__EXERCISE__.
From the records below, copy each line in which the string "agent" occurs.

(Records from a collection)

- Opening Delimiter -

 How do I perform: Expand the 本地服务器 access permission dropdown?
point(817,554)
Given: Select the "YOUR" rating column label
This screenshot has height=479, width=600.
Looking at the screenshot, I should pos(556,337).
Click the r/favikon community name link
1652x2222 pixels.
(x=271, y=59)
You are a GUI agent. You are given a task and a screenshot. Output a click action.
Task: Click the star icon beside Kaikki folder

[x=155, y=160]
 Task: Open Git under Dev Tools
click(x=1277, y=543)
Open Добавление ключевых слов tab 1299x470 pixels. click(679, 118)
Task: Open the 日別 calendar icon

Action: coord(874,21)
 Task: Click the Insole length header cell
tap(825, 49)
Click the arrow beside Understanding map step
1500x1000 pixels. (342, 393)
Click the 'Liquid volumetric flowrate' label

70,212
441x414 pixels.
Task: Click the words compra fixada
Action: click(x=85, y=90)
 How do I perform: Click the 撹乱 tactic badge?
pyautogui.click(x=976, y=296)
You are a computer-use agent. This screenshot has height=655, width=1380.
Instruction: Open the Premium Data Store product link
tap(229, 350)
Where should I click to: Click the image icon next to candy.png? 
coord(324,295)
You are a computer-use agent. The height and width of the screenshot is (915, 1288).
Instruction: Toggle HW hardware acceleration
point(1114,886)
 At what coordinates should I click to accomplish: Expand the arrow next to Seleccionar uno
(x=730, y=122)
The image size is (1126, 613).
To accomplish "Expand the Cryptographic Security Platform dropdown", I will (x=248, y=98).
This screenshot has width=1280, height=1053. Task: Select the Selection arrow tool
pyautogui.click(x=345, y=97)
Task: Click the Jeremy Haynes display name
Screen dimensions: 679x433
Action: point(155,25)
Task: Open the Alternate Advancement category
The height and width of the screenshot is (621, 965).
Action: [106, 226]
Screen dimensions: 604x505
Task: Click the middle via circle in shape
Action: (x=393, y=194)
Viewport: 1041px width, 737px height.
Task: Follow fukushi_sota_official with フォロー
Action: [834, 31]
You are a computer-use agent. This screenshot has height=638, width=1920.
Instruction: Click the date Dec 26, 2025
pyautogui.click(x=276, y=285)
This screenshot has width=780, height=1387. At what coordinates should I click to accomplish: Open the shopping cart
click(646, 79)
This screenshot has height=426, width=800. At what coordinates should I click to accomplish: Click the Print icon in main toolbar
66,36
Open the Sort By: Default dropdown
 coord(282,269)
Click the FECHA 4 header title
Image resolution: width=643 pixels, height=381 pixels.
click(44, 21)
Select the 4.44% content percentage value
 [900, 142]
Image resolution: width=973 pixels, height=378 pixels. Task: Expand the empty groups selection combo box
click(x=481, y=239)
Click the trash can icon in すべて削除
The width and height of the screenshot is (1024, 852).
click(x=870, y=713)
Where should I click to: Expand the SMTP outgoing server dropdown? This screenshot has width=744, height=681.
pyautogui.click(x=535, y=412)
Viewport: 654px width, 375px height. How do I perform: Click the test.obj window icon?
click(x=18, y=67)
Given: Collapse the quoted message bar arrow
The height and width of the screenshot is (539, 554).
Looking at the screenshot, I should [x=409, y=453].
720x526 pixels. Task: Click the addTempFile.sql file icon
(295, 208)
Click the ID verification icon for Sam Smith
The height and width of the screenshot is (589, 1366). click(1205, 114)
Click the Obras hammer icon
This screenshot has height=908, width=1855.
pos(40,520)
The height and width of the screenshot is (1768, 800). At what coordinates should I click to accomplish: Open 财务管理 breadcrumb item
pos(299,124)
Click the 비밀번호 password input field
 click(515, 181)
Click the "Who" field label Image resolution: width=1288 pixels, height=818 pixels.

- Closing Delimiter -

__RESPONSE__.
You are a GUI agent. You are given a task and a screenshot. Output a click action.
You are a computer-use agent. This screenshot has height=655, width=1380.
You are a computer-use agent. The height and width of the screenshot is (915, 1288).
You are a computer-use agent. This screenshot has height=638, width=1920.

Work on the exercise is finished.